Immigration: I supported the bipartisan comprehensive immigration reforms in 2007. I will continue to support comprehensive immigration reform that includes: order at the border, workplace enforcement of existing laws, and a pathway to citizenship for those who obey our laws and are willing to learn English, pay their taxes, and pay a substantial fine. I have also supported efforts to increase border security and enforcement of existing laws because I believe the American people need to have faith that our system works and that people won’t be rewarded for breaking the law. I believe we need to pass the DREAM Act to provide a pathway to citizenship for young people who were brought to the U.S. by their parents through no fault of their own.

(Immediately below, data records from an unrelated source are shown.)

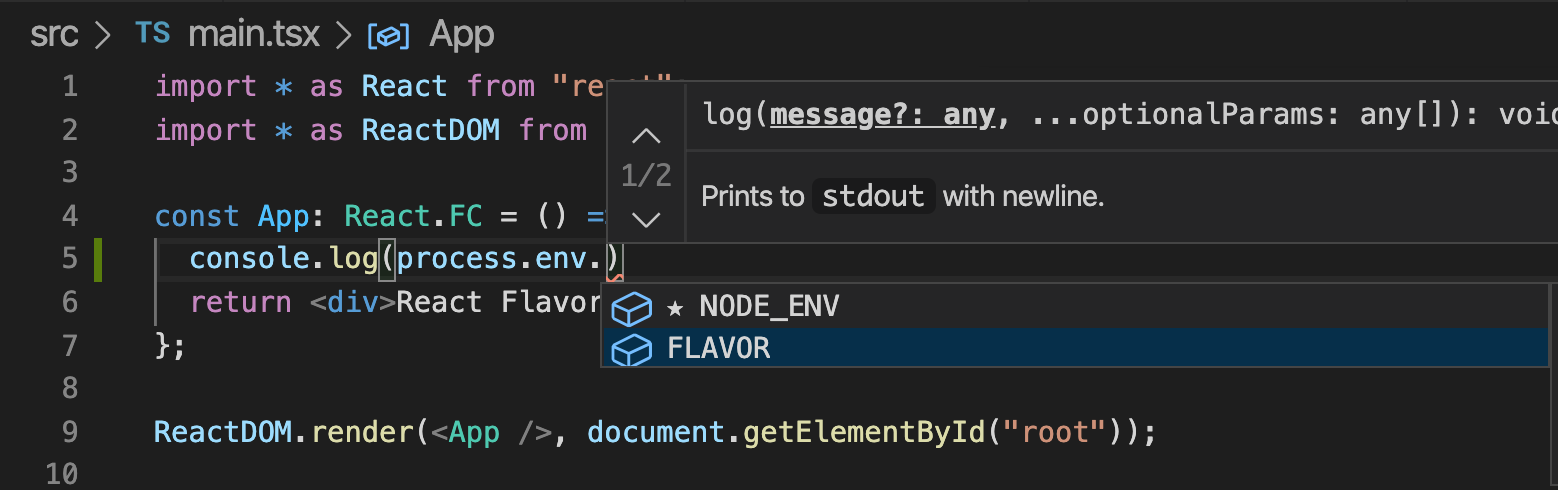Click line number 5 in gutter
This screenshot has height=490, width=1558.
coord(69,259)
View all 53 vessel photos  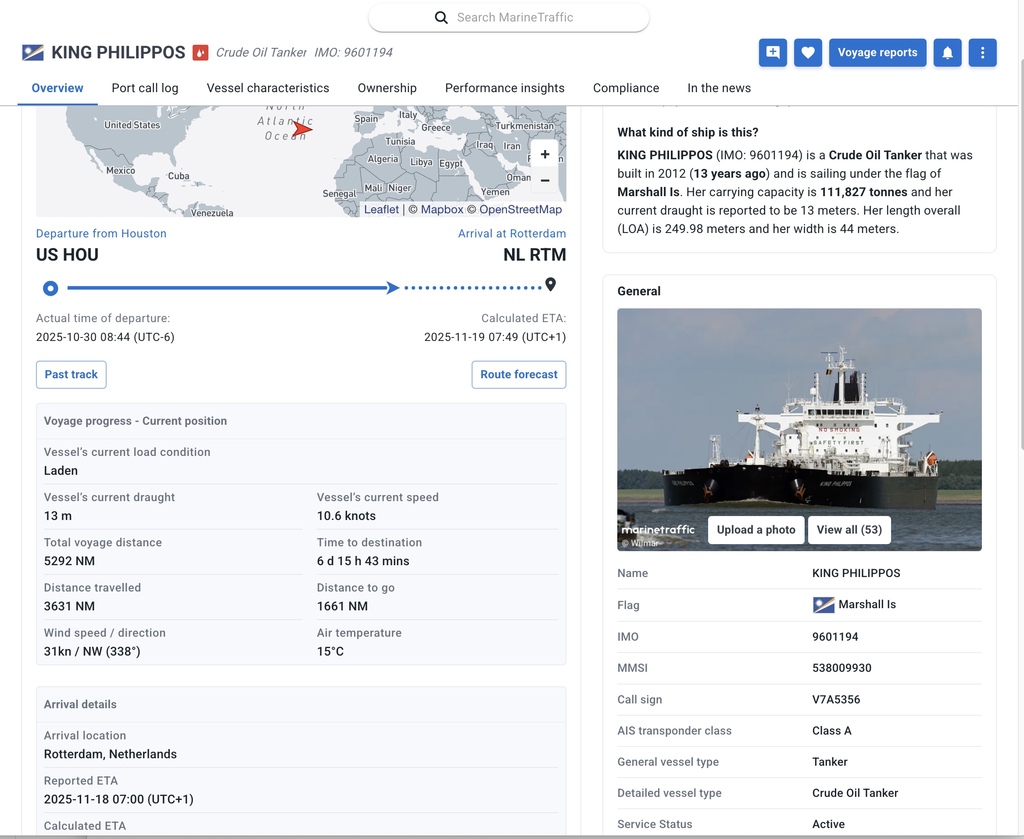click(849, 530)
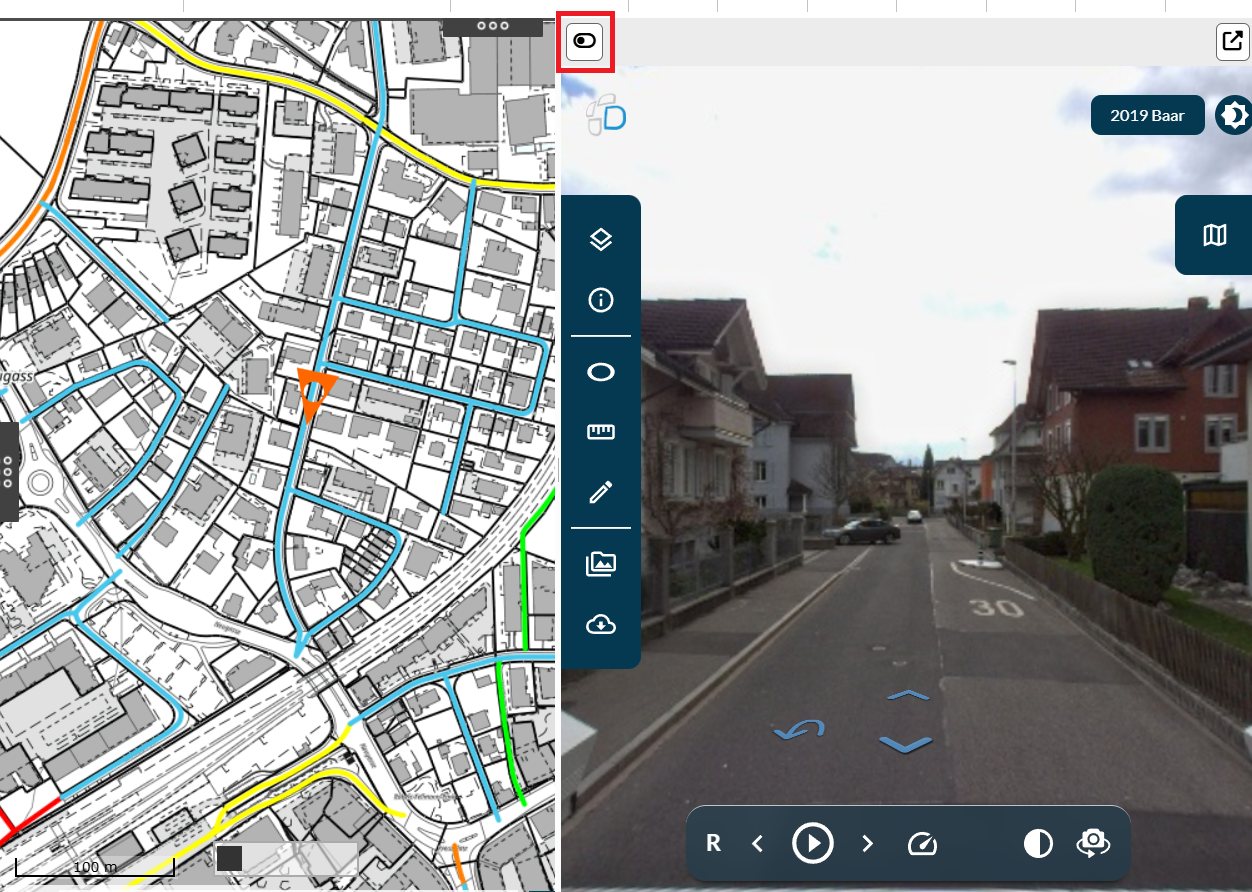Open the 2019 Baar dataset selector
1252x892 pixels.
point(1147,115)
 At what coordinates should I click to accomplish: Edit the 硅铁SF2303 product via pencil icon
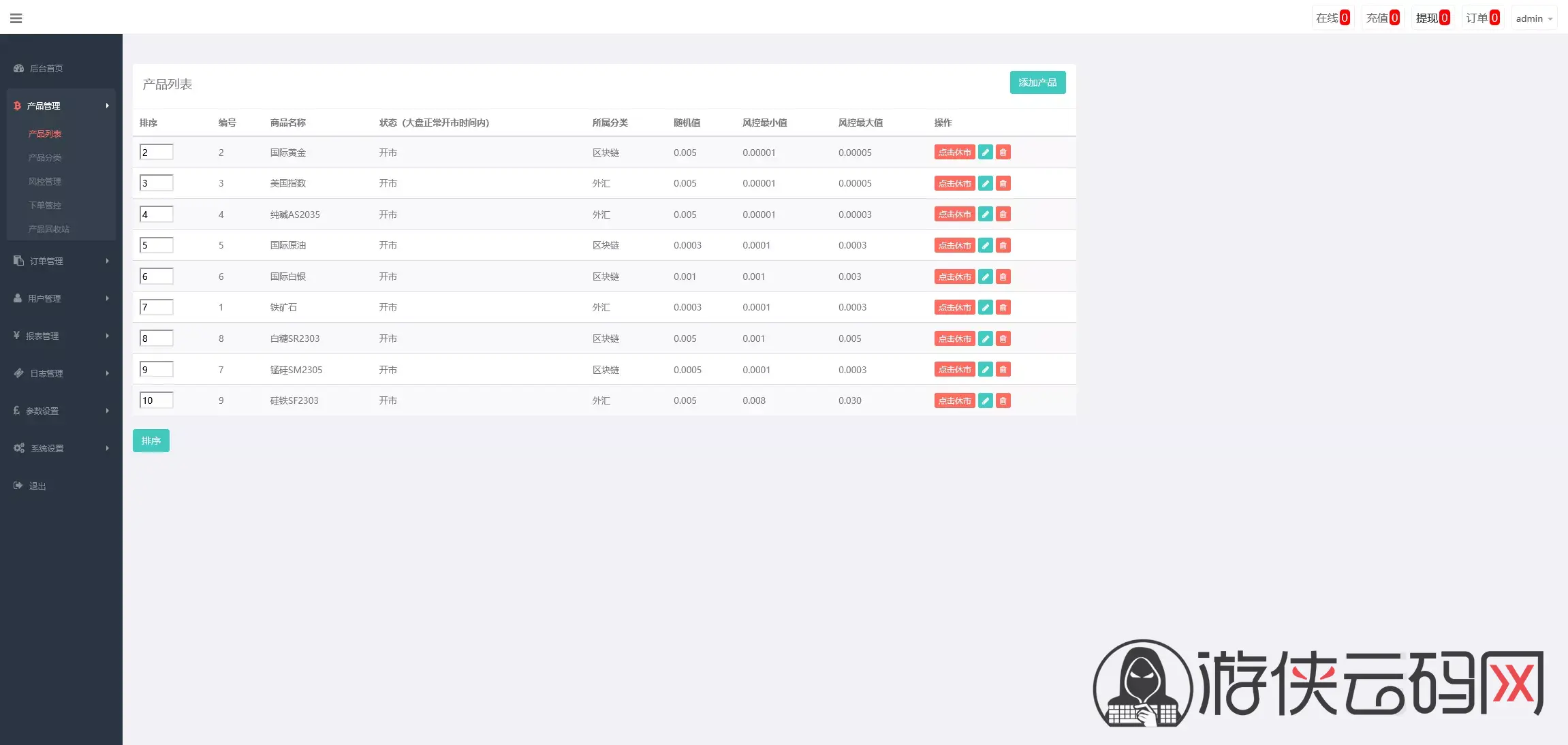click(985, 400)
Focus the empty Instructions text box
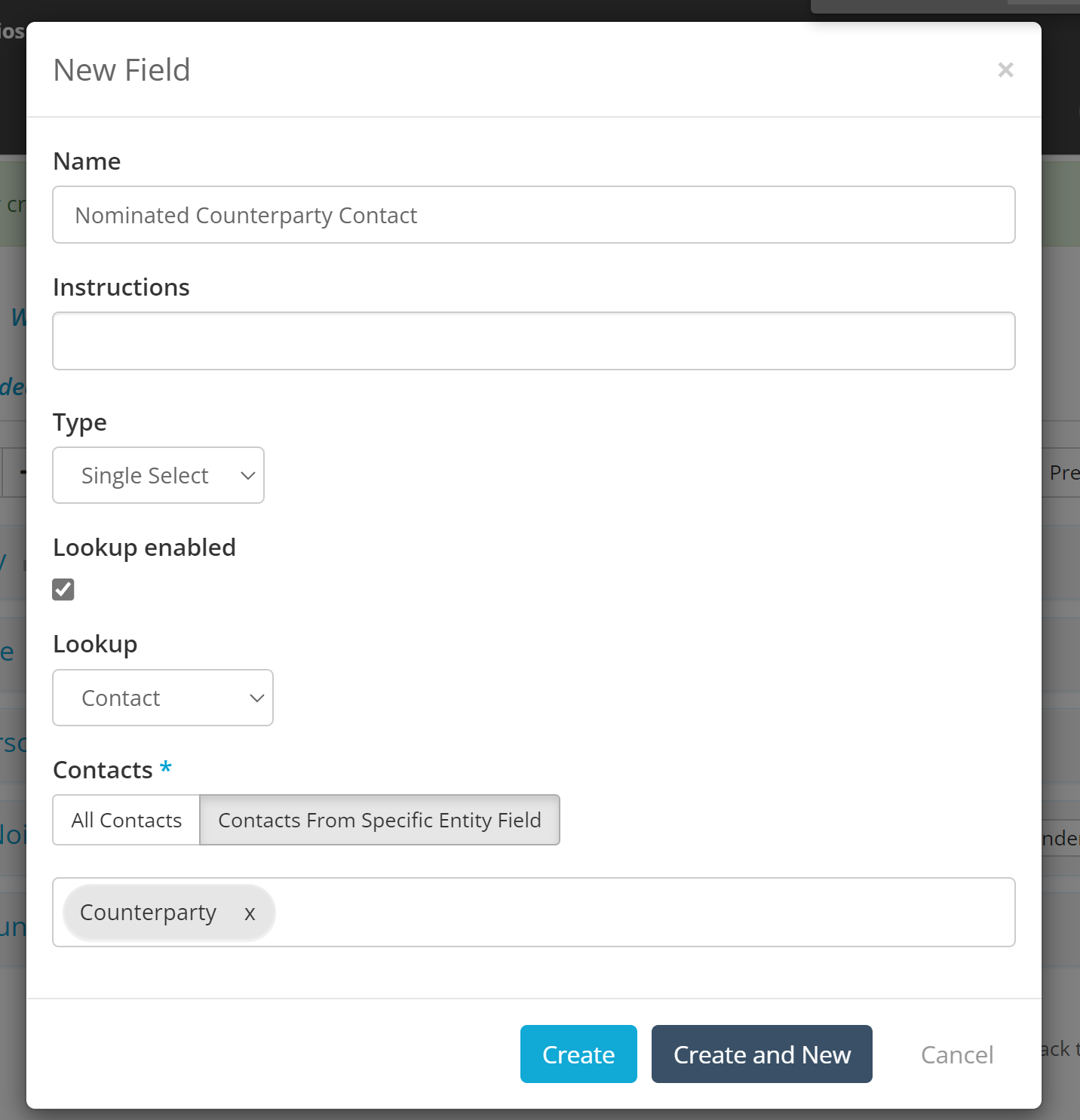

We need to give these young people the opportunity to give back to their country, receive an education, and become model members of our society.

Other issues: While many in Washington focus on scoring political points, as senator I’ve focused on getting things done for the people of Minnesota. Nearly two-thirds of my bills have Republican cosponsors. I’ve worked across the aisle with Representative John Kline to provide our National Guard members their full benefits, Senator Jeff Sessions (R-AL) to streamline the adoption process, and Senator Susan Collins (R-ME) to pass legislation to prevent shortages of life-saving medications. I’ll continue pushing for bipartisan solutions to get things done because I believe now more than ever we need elected officials who can set aside partisan divisions and find common ground on solutions to move our state and our nation forward.